Das Buch von Puig stammt von 1990. Seit den Terroranschlägen vom 11. September 2001 haben die Flughäfen ihre Methoden zur Folterung von Seelen auf der Durchreise weiter verfeinert. Das moderne Fegefeuer ist ein endloser Korridor, das Einsteigen in einen vollen Bus, eine vierstündige Verspätung mit zweimaligem Umsteigen am Gate oder das Passieren der Sicherheitsschleuse ohne Gürtel, Schuhe und Würde sowie mit einer ungeplanten Kontrolle des Handgepäcks, bis hin zur Intimität des Kulturbeutels, der Zahnbürste oder der Zahnpasta, als ob dieser Behälter genug C-4 enthalten könnte, um das Terminal in die Luft zu jagen. Wir haben diese serienmäßigen Schikanen hingenommen wie folgsame Lämmer, die zur Schlachtbank geführt werden.

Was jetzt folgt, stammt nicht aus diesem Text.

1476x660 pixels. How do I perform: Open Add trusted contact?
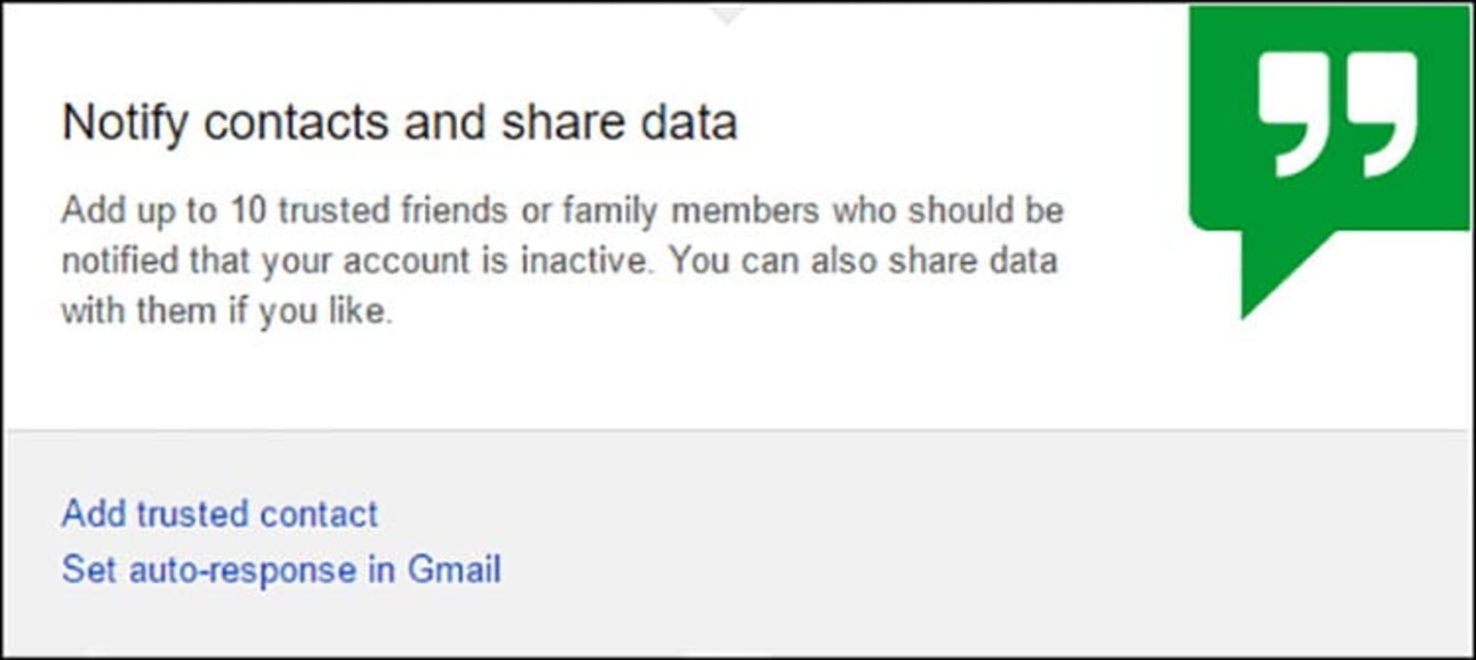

Effizienter und passagierfreundlicher
Aber wie die Umgestaltung des Flughafens von Palma zeigt, die diese Woche die Halbzeit erreicht hat, ändert sich etwas im Design der Foltermaschine. Es ist kaum zu glauben: Sie wird effizienter und passagierfreundlicher. Zu diesem Zweck wurden die Sicherheitsfilter modernisiert, die nun in einer Minute erreicht werden können und deren neue Technologie die Wartezeiten minimiert und es den Reisenden erspart, Flüssigkeiten und elektronische Geräte aus dem Handgepäck zu holen. Der Betreiber Aena richtet neue, kürzere Verbindungswege mit den Abflug-Modulen ein, hat acht Boarding-Finger hinzugefügt und den Parkplatz umgestaltet, damit sich Mietwagen und Privatwagen nicht in die Quere kommen.